Activist pens open letter to KCR, urges support for Urdu language

Hyderabad: In a heartfelt open letter addressed to Telangana Chief Minister K. Chandrasekhar Rao, prominent Urdu activist Syed Miskeen Ahmed expressed deep concern over the dwindling support for Urdu in the state. Miskeen, who has known KCR since the early days of his political career, reminisced about the Chief Minister’s initial involvement in Urdu programs and his close bond with the Urdu-speaking community in Siddipet and beyond. However, Miskeen highlighted the disappointment felt by the Urdu community as the promises made by KCR regarding the development and promotion of Urdu have not been fulfilled during his tenure as Chief Minister. Miskeen urged KCR to address these concerns and take immediate action to safeguard the rich legacy of Urdu in Telangana.

The open letter Telangana Chief Minister K. Chandrasekhar Rao reads as follows:

Dear Chandrasekhar Rao Sahib,

MS Education Academy

I hope this letter finds you in good health and high spirits. I write to you as someone who has known you since the early days of your political career. Your dedication, secular mindset, and political acumen have been evident since your initiation into politics in 1987 when you were designated as district vice-president of the Youth Congress, you were warmly welcomed by the Urdu community in Siddipet and other places, with public meetings and celebrations held in your honor.

Before your political journey began in Siddipet, a movement to protect the survival of Urdu was already underway, led by me and my friends. I recall the year 1980 when you embraced Urdu and actively participated in Urdu programs as a lover of the language. Your presence in Siddipet’s Urdu mushairas, where you would stay late into the night engrossed in the words of Urdu poets, left a lasting impression. You delivered speeches in Urdu, fostering a strong bond with the Urdu-speaking population. It was during this time that the Urdu community, myself included, recognized you as a distinct politician who appreciates Urdu.

You often commence your political speeches with an Urdu poem, exemplifying the importance of standing alongside your people.


As a leader, it is your responsibility to walk with the people, not only of a specific sect, community, or language but of various schools of thought, religions, and ethnicities within the province. When you initiated the Telangana movement, aiming for the development of the region, the Urdu community stood by your side. Inspired by your political movement, Urdu poets and scholars composed revolutionary, love-filled, and unity-centric poems, songs in support of Telangana. You not only admired these poems but also presented them at various rallies.

However, after the people bestowed power upon you and as you commenced your tenure as Chief Minister, the promises you made prior to assuming office seem to have faded away. The Urdu-speaking community in Telangana, based on your previous friendship with Urdu, had hoped for a new chapter in the development of Urdu under your government. Many Urdu enthusiasts aligned themselves with you, believing that you would prioritize the language’s progress in your political endeavors. It is important to note that the Telangana region has been a stronghold of Urdu, unlike Andhra. Mushairas and Urdu gatherings held here are renowned within the country and even abroad.

— GIVEN PROBLEM —
List every place name in the article about the open letter on Urdu, with each named only once.

— INFORMATION SHOWN —
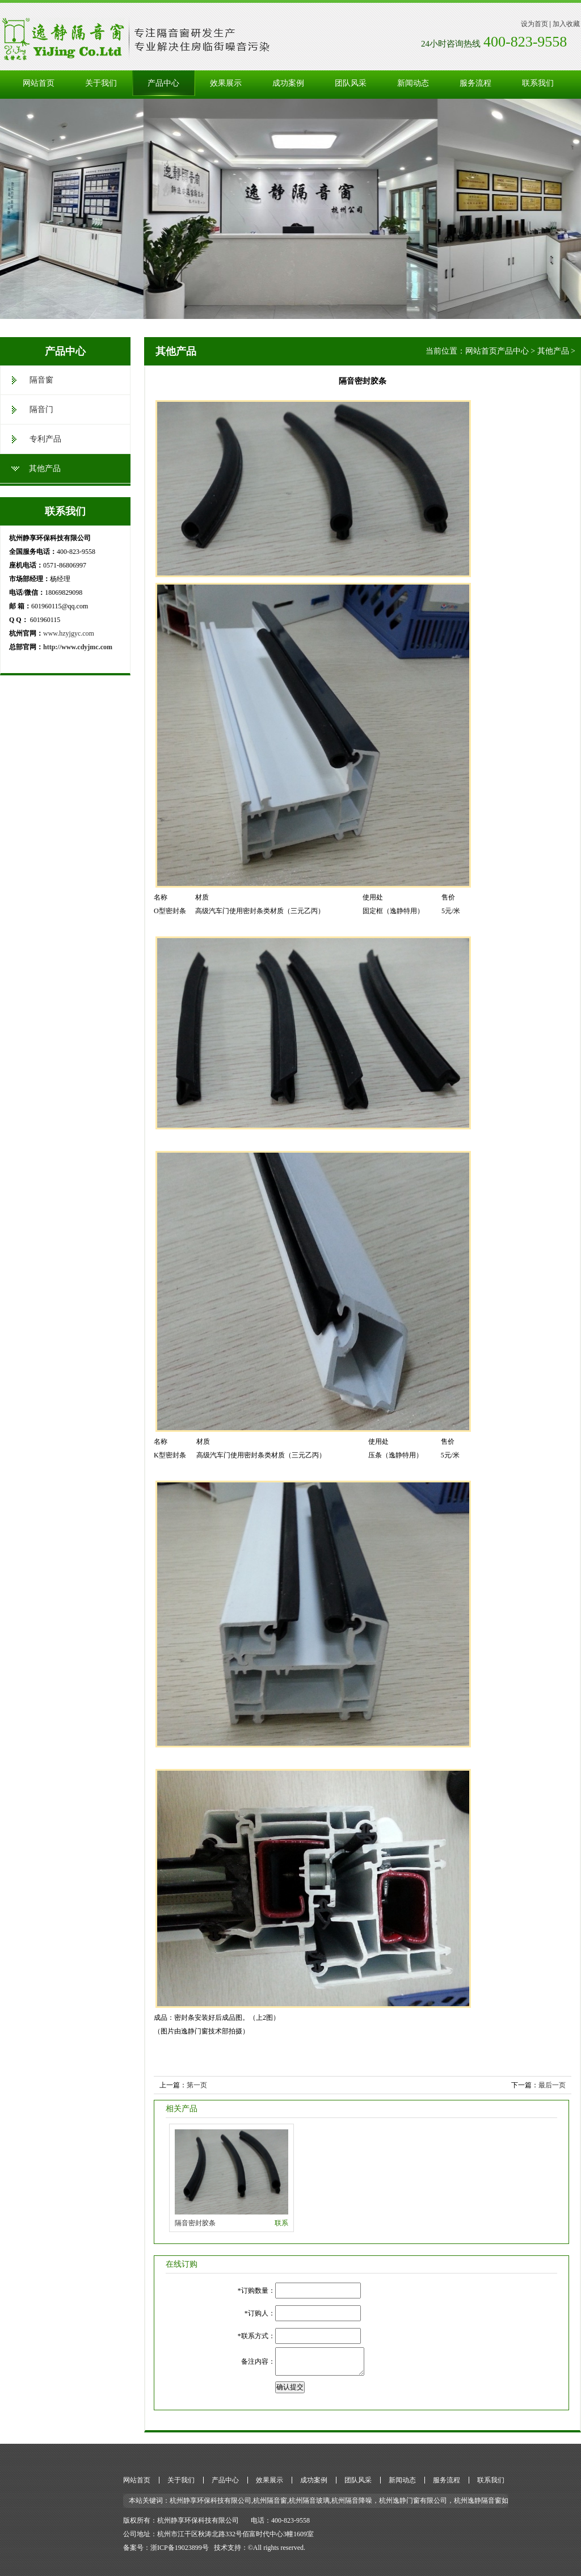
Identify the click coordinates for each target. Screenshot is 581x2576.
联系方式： (258, 2336)
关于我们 (101, 83)
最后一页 (552, 2085)
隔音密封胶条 (195, 2223)
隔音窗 (41, 380)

— THE ANSWER —
Hyderabad, Telangana, Siddipet, Andhra